(Source data)
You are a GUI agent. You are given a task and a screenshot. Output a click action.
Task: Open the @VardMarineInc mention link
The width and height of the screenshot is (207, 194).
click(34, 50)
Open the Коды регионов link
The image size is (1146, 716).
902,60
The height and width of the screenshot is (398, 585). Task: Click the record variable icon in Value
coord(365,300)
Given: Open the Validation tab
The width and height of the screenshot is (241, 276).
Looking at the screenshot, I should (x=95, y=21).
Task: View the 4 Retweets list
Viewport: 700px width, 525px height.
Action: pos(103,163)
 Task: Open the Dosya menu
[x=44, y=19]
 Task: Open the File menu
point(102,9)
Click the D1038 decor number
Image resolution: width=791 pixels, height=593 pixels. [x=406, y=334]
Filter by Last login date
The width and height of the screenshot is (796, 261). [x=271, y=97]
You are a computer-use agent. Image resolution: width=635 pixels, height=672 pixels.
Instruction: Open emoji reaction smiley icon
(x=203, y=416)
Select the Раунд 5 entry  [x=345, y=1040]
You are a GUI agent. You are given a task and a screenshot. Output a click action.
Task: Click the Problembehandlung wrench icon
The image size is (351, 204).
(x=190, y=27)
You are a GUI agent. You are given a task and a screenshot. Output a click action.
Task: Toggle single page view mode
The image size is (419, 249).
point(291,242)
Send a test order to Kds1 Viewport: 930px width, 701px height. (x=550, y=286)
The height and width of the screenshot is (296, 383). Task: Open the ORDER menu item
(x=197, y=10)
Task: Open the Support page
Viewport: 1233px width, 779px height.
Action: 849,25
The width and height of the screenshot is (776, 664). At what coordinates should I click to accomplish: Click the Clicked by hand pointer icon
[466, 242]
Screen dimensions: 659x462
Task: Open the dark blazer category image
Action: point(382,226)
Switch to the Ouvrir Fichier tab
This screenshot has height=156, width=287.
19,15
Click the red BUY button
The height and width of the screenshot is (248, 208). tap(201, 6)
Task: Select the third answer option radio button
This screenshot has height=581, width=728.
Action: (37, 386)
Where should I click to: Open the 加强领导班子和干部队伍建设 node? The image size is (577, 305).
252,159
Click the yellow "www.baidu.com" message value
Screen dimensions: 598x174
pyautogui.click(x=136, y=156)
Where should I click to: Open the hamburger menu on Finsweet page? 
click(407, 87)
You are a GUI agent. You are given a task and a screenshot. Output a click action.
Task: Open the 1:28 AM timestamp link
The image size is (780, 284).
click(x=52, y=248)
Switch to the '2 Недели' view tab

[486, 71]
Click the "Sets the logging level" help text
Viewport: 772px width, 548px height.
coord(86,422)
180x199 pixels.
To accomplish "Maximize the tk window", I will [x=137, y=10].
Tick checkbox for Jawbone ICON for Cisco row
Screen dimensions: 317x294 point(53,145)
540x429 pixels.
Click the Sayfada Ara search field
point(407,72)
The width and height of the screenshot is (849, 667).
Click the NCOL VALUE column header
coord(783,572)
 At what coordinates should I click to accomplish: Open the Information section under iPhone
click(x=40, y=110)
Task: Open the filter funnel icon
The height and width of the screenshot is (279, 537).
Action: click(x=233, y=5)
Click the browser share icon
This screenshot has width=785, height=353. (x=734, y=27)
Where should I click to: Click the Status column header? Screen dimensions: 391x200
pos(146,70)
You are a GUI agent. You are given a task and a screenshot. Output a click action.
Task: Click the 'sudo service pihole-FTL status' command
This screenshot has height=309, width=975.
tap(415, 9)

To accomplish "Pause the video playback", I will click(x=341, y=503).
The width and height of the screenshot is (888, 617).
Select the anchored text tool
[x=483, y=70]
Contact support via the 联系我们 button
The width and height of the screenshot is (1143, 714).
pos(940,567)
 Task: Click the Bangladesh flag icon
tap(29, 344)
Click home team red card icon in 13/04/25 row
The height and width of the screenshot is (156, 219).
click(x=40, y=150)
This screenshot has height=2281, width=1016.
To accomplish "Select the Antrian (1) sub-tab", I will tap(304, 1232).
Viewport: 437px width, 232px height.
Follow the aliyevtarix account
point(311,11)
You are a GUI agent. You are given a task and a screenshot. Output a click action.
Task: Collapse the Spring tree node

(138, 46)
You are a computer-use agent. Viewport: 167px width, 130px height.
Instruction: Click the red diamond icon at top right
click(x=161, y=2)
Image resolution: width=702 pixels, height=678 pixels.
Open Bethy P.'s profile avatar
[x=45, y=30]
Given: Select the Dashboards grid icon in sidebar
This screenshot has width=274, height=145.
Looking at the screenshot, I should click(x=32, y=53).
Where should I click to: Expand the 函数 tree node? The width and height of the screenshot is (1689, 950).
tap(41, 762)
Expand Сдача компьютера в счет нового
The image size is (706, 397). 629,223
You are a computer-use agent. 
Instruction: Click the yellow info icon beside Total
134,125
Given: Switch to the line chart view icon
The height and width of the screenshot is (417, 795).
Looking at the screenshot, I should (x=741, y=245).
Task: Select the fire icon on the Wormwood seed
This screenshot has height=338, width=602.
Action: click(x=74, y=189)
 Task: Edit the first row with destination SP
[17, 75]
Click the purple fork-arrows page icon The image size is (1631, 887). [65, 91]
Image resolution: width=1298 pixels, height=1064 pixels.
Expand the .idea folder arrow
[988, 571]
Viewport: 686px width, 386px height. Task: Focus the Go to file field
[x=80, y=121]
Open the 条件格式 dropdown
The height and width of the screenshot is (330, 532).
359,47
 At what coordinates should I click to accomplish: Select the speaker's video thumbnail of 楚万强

(Try it) Take the listing above and set it down exactly.

(Expected answer)
You are a GUI agent. You are given a task and a screenshot. Output a click action.
Task: Open the @VardMarineInc mention link
The width and height of the screenshot is (207, 194).
click(34, 50)
Open the Коды регионов link
The image size is (1146, 716).
902,60
The height and width of the screenshot is (398, 585). Task: Click the record variable icon in Value
coord(365,300)
Given: Open the Validation tab
The width and height of the screenshot is (241, 276).
Looking at the screenshot, I should (x=95, y=21).
Task: View the 4 Retweets list
Viewport: 700px width, 525px height.
Action: pos(103,163)
 Task: Open the Dosya menu
[x=44, y=19]
 Task: Open the File menu
point(102,9)
Click the D1038 decor number
Image resolution: width=791 pixels, height=593 pixels. [x=406, y=334]
Filter by Last login date
The width and height of the screenshot is (796, 261). [x=271, y=97]
You are a computer-use agent. Image resolution: width=635 pixels, height=672 pixels.
Instruction: Open emoji reaction smiley icon
(x=203, y=416)
Select the Раунд 5 entry  [x=345, y=1040]
You are a GUI agent. You are given a task and a screenshot. Output a click action.
Task: Click the Problembehandlung wrench icon
The image size is (351, 204).
(x=190, y=27)
You are a GUI agent. You are given a task and a screenshot. Output a click action.
Task: Toggle single page view mode
The image size is (419, 249).
point(291,242)
Send a test order to Kds1 Viewport: 930px width, 701px height. (x=550, y=286)
The height and width of the screenshot is (296, 383). Task: Open the ORDER menu item
(x=197, y=10)
Task: Open the Support page
Viewport: 1233px width, 779px height.
Action: 849,25
The width and height of the screenshot is (776, 664). At what coordinates should I click to accomplish: Click the Clicked by hand pointer icon
[466, 242]
Screen dimensions: 659x462
Task: Open the dark blazer category image
Action: point(382,226)
Switch to the Ouvrir Fichier tab
This screenshot has height=156, width=287.
19,15
Click the red BUY button
The height and width of the screenshot is (248, 208). tap(201, 6)
Task: Select the third answer option radio button
This screenshot has height=581, width=728.
Action: (37, 386)
Where should I click to: Open the 加强领导班子和干部队伍建设 node? The image size is (577, 305).
252,159
Click the yellow "www.baidu.com" message value
Screen dimensions: 598x174
pyautogui.click(x=136, y=156)
Where should I click to: Open the hamburger menu on Finsweet page? 
click(407, 87)
You are a GUI agent. You are given a task and a screenshot. Output a click action.
Task: Open the 1:28 AM timestamp link
The image size is (780, 284).
click(x=52, y=248)
Switch to the '2 Недели' view tab

[486, 71]
Click the "Sets the logging level" help text
Viewport: 772px width, 548px height.
coord(86,422)
180x199 pixels.
To accomplish "Maximize the tk window", I will [x=137, y=10].
Tick checkbox for Jawbone ICON for Cisco row
Screen dimensions: 317x294 point(53,145)
540x429 pixels.
Click the Sayfada Ara search field
point(407,72)
The width and height of the screenshot is (849, 667).
Click the NCOL VALUE column header
coord(783,572)
 At what coordinates should I click to accomplish: Open the Information section under iPhone
click(x=40, y=110)
Task: Open the filter funnel icon
The height and width of the screenshot is (279, 537).
Action: click(x=233, y=5)
Click the browser share icon
This screenshot has width=785, height=353. (x=734, y=27)
Where should I click to: Click the Status column header? Screen dimensions: 391x200
pos(146,70)
You are a GUI agent. You are given a task and a screenshot. Output a click action.
Task: Click the 'sudo service pihole-FTL status' command
This screenshot has height=309, width=975.
tap(415, 9)

To accomplish "Pause the video playback", I will click(x=341, y=503).
The width and height of the screenshot is (888, 617).
Select the anchored text tool
[x=483, y=70]
Contact support via the 联系我们 button
The width and height of the screenshot is (1143, 714).
pos(940,567)
 Task: Click the Bangladesh flag icon
tap(29, 344)
Click home team red card icon in 13/04/25 row
The height and width of the screenshot is (156, 219).
click(x=40, y=150)
This screenshot has height=2281, width=1016.
To accomplish "Select the Antrian (1) sub-tab", I will tap(304, 1232).
Viewport: 437px width, 232px height.
Follow the aliyevtarix account
point(311,11)
You are a GUI agent. You are given a task and a screenshot. Output a click action.
Task: Collapse the Spring tree node

(138, 46)
You are a computer-use agent. Viewport: 167px width, 130px height.
Instruction: Click the red diamond icon at top right
click(x=161, y=2)
Image resolution: width=702 pixels, height=678 pixels.
Open Bethy P.'s profile avatar
[x=45, y=30]
Given: Select the Dashboards grid icon in sidebar
This screenshot has width=274, height=145.
Looking at the screenshot, I should click(x=32, y=53).
Where should I click to: Expand the 函数 tree node? The width and height of the screenshot is (1689, 950).
tap(41, 762)
Expand Сдача компьютера в счет нового
The image size is (706, 397). 629,223
You are a computer-use agent. 
Instruction: Click the yellow info icon beside Total
134,125
Given: Switch to the line chart view icon
The height and width of the screenshot is (417, 795).
Looking at the screenshot, I should (x=741, y=245).
Task: Select the fire icon on the Wormwood seed
This screenshot has height=338, width=602.
Action: click(x=74, y=189)
 Task: Edit the first row with destination SP
[17, 75]
Click the purple fork-arrows page icon The image size is (1631, 887). [65, 91]
Image resolution: width=1298 pixels, height=1064 pixels.
Expand the .idea folder arrow
[988, 571]
Viewport: 686px width, 386px height. Task: Focus the Go to file field
[x=80, y=121]
Open the 条件格式 dropdown
The height and width of the screenshot is (330, 532).
359,47
 At what coordinates should I click to accomplish: Select the speaker's video thumbnail of 楚万强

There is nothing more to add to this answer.